How to Stake USDi
Staking USDi enables holders to receive the protocol's generated yield
Last updated
Staking USDi enables holders to receive the protocol's generated yield
Last updated
Users can stake & unstake USDi/sUSDi with Injera via our UI.
Using the UI, the staking & unstaking USDi/sUSDi user workflow is:
The user requests to stake/unstake USDi/sUSDi via our dApp interface by clicking "Stake"/"Unstake", which pops up their selected wallet to sign the requested transaction.
After the user signs the transaction with their wallet, the transaction is submit to the blockchain.
Upon successful confirmation of the transaction, the user receives sUSDi/USDi as their USDi/sUSDi is automatically swapped.
Important to Note
Users do NOT need to do anything but hold sUSDi to receive yield.
Yield is not paid directly to sUSDi holders; rather, it accumulates within the staking contract, which results in the "value" of sUSDi rising over time. Users are able to unstake their sUSDi at any time, at which point they receive an amount USDi reflecting the staked amount plus any increase in value of sUSDi from the time the user staked until unstaking.

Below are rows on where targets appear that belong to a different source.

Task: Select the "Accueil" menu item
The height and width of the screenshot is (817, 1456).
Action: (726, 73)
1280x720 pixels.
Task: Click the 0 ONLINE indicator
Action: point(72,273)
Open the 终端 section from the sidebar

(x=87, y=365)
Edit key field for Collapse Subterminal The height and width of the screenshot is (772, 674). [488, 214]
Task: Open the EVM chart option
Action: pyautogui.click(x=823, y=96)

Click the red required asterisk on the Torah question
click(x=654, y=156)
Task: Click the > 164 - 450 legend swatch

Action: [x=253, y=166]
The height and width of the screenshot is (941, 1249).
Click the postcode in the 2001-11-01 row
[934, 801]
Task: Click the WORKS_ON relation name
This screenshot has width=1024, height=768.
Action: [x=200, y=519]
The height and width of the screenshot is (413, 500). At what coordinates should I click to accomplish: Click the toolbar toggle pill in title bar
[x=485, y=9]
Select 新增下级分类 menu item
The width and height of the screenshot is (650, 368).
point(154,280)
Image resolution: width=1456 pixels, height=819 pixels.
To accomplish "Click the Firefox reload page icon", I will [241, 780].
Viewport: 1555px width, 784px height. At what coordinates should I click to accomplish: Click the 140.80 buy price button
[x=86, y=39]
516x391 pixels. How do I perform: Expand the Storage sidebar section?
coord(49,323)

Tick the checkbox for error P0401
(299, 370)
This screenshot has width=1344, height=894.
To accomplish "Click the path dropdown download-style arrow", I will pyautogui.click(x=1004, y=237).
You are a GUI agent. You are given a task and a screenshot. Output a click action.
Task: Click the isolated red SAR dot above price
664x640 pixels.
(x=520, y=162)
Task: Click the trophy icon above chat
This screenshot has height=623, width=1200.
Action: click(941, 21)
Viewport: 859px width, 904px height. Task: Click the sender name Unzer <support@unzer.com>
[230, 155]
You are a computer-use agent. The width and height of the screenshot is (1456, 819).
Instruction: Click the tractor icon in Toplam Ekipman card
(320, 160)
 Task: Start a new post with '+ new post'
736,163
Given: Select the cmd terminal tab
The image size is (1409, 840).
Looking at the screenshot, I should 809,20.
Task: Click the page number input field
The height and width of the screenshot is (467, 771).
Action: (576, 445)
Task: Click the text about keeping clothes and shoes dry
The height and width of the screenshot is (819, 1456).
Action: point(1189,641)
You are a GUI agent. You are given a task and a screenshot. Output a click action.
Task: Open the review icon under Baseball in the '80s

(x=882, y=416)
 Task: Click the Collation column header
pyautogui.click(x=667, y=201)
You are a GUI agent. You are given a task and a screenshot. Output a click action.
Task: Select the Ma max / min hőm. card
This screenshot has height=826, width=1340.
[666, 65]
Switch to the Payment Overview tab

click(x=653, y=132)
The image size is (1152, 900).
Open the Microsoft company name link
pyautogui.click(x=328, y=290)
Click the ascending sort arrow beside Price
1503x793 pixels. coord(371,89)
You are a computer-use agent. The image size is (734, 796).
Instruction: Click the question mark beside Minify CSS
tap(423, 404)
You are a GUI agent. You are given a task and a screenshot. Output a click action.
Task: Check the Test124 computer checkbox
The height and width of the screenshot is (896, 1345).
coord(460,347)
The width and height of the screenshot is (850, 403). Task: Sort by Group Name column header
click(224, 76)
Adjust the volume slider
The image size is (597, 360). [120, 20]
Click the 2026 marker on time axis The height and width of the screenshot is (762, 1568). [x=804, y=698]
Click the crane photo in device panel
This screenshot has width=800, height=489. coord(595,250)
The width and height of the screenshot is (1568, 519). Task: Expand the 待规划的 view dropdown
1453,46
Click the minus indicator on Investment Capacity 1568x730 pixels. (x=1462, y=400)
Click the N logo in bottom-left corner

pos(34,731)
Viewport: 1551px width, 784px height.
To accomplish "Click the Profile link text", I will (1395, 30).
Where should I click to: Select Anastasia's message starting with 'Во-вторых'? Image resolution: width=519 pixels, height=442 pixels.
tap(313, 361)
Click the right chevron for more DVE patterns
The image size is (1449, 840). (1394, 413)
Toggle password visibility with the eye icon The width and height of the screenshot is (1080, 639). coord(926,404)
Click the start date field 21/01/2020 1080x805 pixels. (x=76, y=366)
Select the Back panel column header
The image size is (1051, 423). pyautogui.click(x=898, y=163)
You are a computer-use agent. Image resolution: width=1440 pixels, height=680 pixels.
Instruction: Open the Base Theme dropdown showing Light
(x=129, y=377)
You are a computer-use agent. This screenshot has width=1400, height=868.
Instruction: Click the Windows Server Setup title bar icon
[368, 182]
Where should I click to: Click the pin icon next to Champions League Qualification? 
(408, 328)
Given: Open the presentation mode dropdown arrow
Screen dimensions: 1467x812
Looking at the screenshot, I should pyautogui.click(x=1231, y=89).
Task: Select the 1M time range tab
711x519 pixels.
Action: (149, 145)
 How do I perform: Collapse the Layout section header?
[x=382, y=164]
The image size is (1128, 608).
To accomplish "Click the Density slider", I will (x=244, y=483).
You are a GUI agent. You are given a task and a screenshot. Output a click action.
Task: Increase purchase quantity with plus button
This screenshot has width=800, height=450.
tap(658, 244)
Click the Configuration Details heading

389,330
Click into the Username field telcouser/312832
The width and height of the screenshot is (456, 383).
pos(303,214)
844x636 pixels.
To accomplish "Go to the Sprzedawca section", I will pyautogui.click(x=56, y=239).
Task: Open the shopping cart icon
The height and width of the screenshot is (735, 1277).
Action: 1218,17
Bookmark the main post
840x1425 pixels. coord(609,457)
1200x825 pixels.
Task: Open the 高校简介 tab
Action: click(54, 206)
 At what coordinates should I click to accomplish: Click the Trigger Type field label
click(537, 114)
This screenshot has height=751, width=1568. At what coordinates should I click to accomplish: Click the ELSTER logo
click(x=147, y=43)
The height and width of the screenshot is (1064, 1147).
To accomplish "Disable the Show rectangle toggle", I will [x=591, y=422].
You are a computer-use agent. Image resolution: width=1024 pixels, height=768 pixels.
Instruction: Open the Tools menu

The amount of sUSDi a user will receive when staking USDi will depend on the current value of sUSDi. At launch the value will be 1 sUSDi = 1 USDi, but sUSDi is expected to slowly increase in value as protocol yield is transferred into the Staking smart contract.
This is because we have implemented sUSDi using a token vault mechanism to provide protocol yield to permitted users. This mechanic is similar to Rocketpool's rETH.
Therefore, while a staker might receive less sUSDi than USDi staked, the value of the sUSDi will always be equal to or greater than the USDi you staked.
Users can only receive a positive or zero yield holding sUSDi. The value of sUSDi will NOT decline, even in periods where the protocol is earning negative yield, as the protocol does not and cannot remove assets from the staking contract. Such periods are expected to be covered by the Reserve Fund, to be discussed later.